Introduction to Ethics
|Unit level:||Level 1|
|Teaching period(s):||Semester 1|
|Available as a free choice unit?:||Y
The course aims to:
- introduce philosophical thinking about moral phenomena;
- present and clarify the basic terminology employed in exploring questions of morality;
- discuss some of the difficult issues raised in applied ethics;
- look at issues surrounding moral responsibility.
This course unit will examine some hard moral questions: Is it ever right to abort a foetus? Are we ever morally responsible for anything we do? Is it ever right to torture the innocent? Is morality relative to culture? By examining moral conundrums raised in applied ethics, normative ethics and metaethics, this course unit will provide an introduction to some central themes in moral philosophy.
Teaching and learning methods
2-hour lecture and one 1-hour tutorial per week
On successful completion of this course unit, students will be able to demonstrate:
- an ability to identify some major standpoints in ethical theory;
- an ability to articulate cogent arguments on applied moral issues;
- an ability to write concisely, relevantly and analytically about the moral issues discussed in the course, both in an essay and under exam conditions.
- Analytical skills
- Group/team working
- Oral communication
- Problem solving
- Written communication
- Written exam - 67%
- Written assignment (inc essay) - 33%
Oderberg, D. Applied Ethics, (Blackwell, 2000) chapters 1-2.
Gover, J. Utilitarianism and its Critics (Macmillian, New York, 1990).
LaFollette, H. (ed.) The Blackwell Guide to Ethical Theory, (Blackwell 2000), chapter 1- 2 & 9-12
The School of Social Sciences (SoSS) is committed to providing timely and appropriate feedback to students on their academic progress and achievement, thereby enabling students to reflect on their progress and plan their academic and skills development effectively.

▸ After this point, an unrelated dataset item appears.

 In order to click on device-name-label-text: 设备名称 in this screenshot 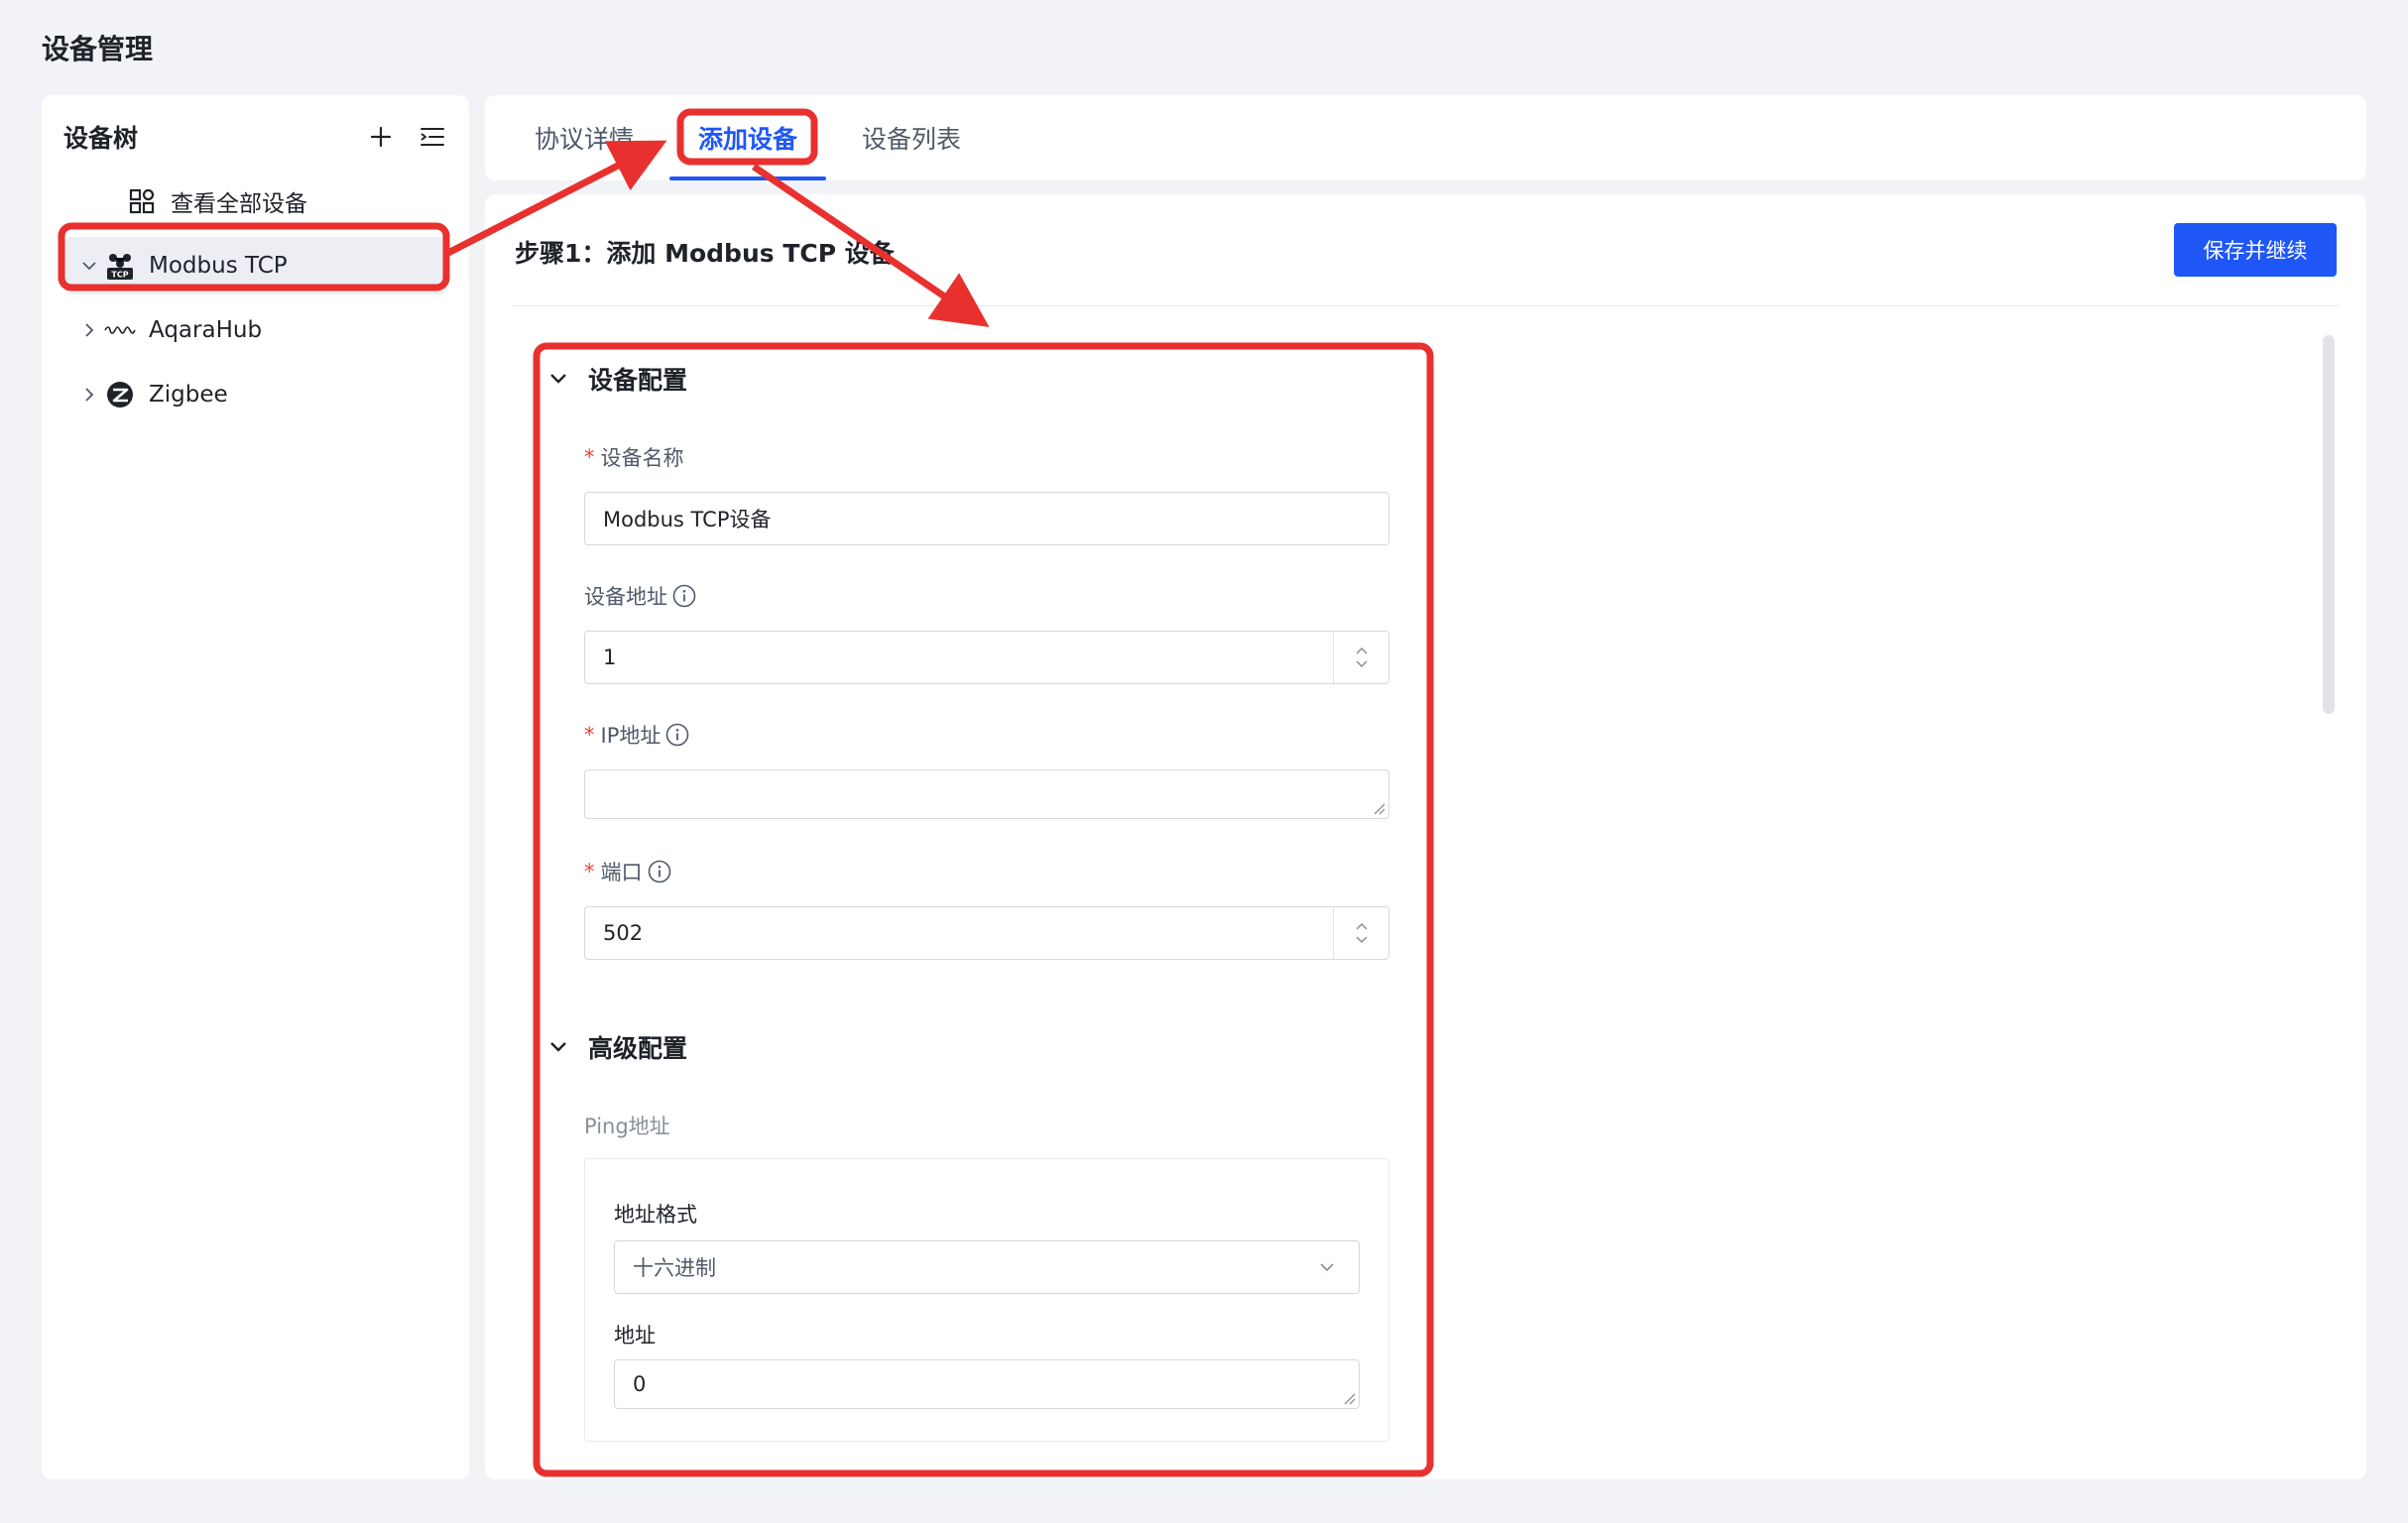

Students are reminded that feedback is necessarily responsive: only when a student has done a certain amount of work and approaches us with it at the appropriate fora is it possible for us to feed back on the student's work. The main forms of feedback on this course are written feedback responses to assessed essays and exam answers.
We also draw your attention to the variety of generic forms of feedback available to you on this as on all SoSS courses. These include: meeting the lecturer/tutor during their office hours; e-mailing questions to the lecturer/tutor; asking questions from the lecturer (before and after lecture); presenting a question on the discussion board on Blackboard; and obtaining feedback from your peers during tutorials.